DIRECTIONS | Print the lines below word for word, from first to last.

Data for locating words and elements
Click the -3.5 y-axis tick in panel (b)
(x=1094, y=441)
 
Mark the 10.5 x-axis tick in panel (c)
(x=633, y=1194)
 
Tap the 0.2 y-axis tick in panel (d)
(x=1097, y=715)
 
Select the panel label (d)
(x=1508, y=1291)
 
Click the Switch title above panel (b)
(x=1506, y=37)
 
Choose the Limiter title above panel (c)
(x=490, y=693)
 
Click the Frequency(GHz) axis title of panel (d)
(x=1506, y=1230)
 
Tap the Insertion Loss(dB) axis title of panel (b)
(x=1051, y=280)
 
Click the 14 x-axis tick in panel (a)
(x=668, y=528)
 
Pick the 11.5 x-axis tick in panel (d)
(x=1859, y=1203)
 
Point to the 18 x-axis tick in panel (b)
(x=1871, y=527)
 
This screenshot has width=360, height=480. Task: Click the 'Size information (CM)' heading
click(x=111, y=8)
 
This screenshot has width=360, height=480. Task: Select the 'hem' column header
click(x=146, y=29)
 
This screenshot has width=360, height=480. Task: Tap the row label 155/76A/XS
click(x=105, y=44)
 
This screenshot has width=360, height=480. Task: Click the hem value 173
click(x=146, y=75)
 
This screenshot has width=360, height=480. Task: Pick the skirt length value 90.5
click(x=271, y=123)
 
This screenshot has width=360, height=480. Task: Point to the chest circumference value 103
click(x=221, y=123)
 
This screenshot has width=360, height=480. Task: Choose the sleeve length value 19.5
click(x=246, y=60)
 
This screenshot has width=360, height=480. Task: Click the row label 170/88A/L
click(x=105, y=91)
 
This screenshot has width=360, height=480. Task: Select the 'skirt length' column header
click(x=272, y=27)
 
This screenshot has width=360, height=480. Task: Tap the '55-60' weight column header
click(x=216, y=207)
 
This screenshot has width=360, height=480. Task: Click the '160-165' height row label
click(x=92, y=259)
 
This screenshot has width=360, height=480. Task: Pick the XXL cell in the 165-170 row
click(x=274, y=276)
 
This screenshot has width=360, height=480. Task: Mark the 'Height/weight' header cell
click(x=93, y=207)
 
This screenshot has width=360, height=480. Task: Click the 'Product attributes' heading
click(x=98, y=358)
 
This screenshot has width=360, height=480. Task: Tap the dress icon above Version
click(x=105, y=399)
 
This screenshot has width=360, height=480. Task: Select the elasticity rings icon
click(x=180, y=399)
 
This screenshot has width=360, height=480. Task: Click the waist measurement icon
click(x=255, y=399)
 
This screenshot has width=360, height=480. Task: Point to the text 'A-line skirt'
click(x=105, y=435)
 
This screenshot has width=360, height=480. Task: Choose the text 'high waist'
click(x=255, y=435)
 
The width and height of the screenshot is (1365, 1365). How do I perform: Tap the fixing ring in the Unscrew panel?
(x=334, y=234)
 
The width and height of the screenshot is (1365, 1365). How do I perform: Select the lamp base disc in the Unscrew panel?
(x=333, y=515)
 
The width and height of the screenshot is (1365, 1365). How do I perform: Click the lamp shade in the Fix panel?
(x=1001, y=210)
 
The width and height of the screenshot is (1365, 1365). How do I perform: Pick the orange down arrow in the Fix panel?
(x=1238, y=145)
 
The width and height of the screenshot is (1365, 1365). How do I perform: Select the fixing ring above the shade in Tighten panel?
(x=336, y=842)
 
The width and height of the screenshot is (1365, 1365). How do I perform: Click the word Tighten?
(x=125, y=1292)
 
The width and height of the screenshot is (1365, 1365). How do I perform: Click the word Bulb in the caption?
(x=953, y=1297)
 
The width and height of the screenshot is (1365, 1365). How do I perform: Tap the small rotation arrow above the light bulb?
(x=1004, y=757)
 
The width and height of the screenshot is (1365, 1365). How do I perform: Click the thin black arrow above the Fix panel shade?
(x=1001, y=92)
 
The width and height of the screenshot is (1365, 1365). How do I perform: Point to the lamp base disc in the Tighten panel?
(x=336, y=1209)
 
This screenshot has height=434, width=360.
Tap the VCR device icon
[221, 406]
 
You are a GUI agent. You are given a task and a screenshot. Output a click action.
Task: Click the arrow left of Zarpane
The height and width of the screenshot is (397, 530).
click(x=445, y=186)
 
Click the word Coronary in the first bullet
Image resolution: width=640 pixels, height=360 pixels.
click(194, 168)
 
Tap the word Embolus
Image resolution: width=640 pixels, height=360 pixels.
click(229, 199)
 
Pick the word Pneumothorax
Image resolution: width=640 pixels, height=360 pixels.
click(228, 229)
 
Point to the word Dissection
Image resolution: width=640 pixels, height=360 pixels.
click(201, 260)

RESPONSE FOR THIS EXERCISE |
Click the -3.5 y-axis tick in panel (b)
(x=1094, y=441)
 
Mark the 10.5 x-axis tick in panel (c)
(x=633, y=1194)
 
Tap the 0.2 y-axis tick in panel (d)
(x=1097, y=715)
 
Select the panel label (d)
(x=1508, y=1291)
 
Click the Switch title above panel (b)
(x=1506, y=37)
 
Choose the Limiter title above panel (c)
(x=490, y=693)
 
Click the Frequency(GHz) axis title of panel (d)
(x=1506, y=1230)
 
Tap the Insertion Loss(dB) axis title of panel (b)
(x=1051, y=280)
 
Click the 14 x-axis tick in panel (a)
(x=668, y=528)
 
Pick the 11.5 x-axis tick in panel (d)
(x=1859, y=1203)
 
Point to the 18 x-axis tick in panel (b)
(x=1871, y=527)
 
This screenshot has width=360, height=480. Task: Click the 'Size information (CM)' heading
click(x=111, y=8)
 
This screenshot has width=360, height=480. Task: Select the 'hem' column header
click(x=146, y=29)
 
This screenshot has width=360, height=480. Task: Tap the row label 155/76A/XS
click(x=105, y=44)
 
This screenshot has width=360, height=480. Task: Click the hem value 173
click(x=146, y=75)
 
This screenshot has width=360, height=480. Task: Pick the skirt length value 90.5
click(x=271, y=123)
 
This screenshot has width=360, height=480. Task: Point to the chest circumference value 103
click(x=221, y=123)
 
This screenshot has width=360, height=480. Task: Choose the sleeve length value 19.5
click(x=246, y=60)
 
This screenshot has width=360, height=480. Task: Click the row label 170/88A/L
click(x=105, y=91)
 
This screenshot has width=360, height=480. Task: Select the 'skirt length' column header
click(x=272, y=27)
 
This screenshot has width=360, height=480. Task: Tap the '55-60' weight column header
click(x=216, y=207)
 
This screenshot has width=360, height=480. Task: Click the '160-165' height row label
click(x=92, y=259)
 
This screenshot has width=360, height=480. Task: Pick the XXL cell in the 165-170 row
click(x=274, y=276)
 
This screenshot has width=360, height=480. Task: Mark the 'Height/weight' header cell
click(x=93, y=207)
 
This screenshot has width=360, height=480. Task: Click the 'Product attributes' heading
click(x=98, y=358)
 
This screenshot has width=360, height=480. Task: Tap the dress icon above Version
click(x=105, y=399)
 
This screenshot has width=360, height=480. Task: Select the elasticity rings icon
click(x=180, y=399)
 
This screenshot has width=360, height=480. Task: Click the waist measurement icon
click(x=255, y=399)
 
This screenshot has width=360, height=480. Task: Point to the text 'A-line skirt'
click(x=105, y=435)
 
This screenshot has width=360, height=480. Task: Choose the text 'high waist'
click(x=255, y=435)
 
The width and height of the screenshot is (1365, 1365). How do I perform: Tap the fixing ring in the Unscrew panel?
(x=334, y=234)
 
The width and height of the screenshot is (1365, 1365). How do I perform: Select the lamp base disc in the Unscrew panel?
(x=333, y=515)
 
The width and height of the screenshot is (1365, 1365). How do I perform: Click the lamp shade in the Fix panel?
(x=1001, y=210)
 
The width and height of the screenshot is (1365, 1365). How do I perform: Pick the orange down arrow in the Fix panel?
(x=1238, y=145)
 
The width and height of the screenshot is (1365, 1365). How do I perform: Select the fixing ring above the shade in Tighten panel?
(x=336, y=842)
 
The width and height of the screenshot is (1365, 1365). How do I perform: Click the word Tighten?
(x=125, y=1292)
 
The width and height of the screenshot is (1365, 1365). How do I perform: Click the word Bulb in the caption?
(x=953, y=1297)
 
The width and height of the screenshot is (1365, 1365). How do I perform: Tap the small rotation arrow above the light bulb?
(x=1004, y=757)
 
The width and height of the screenshot is (1365, 1365). How do I perform: Click the thin black arrow above the Fix panel shade?
(x=1001, y=92)
 
The width and height of the screenshot is (1365, 1365). How do I perform: Point to the lamp base disc in the Tighten panel?
(x=336, y=1209)
 
This screenshot has height=434, width=360.
Tap the VCR device icon
[221, 406]
 
You are a GUI agent. You are given a task and a screenshot. Output a click action.
Task: Click the arrow left of Zarpane
The height and width of the screenshot is (397, 530).
click(x=445, y=186)
 
Click the word Coronary in the first bullet
Image resolution: width=640 pixels, height=360 pixels.
click(194, 168)
 
Tap the word Embolus
Image resolution: width=640 pixels, height=360 pixels.
click(229, 199)
 
Pick the word Pneumothorax
Image resolution: width=640 pixels, height=360 pixels.
click(228, 229)
 
Point to the word Dissection
Image resolution: width=640 pixels, height=360 pixels.
click(201, 260)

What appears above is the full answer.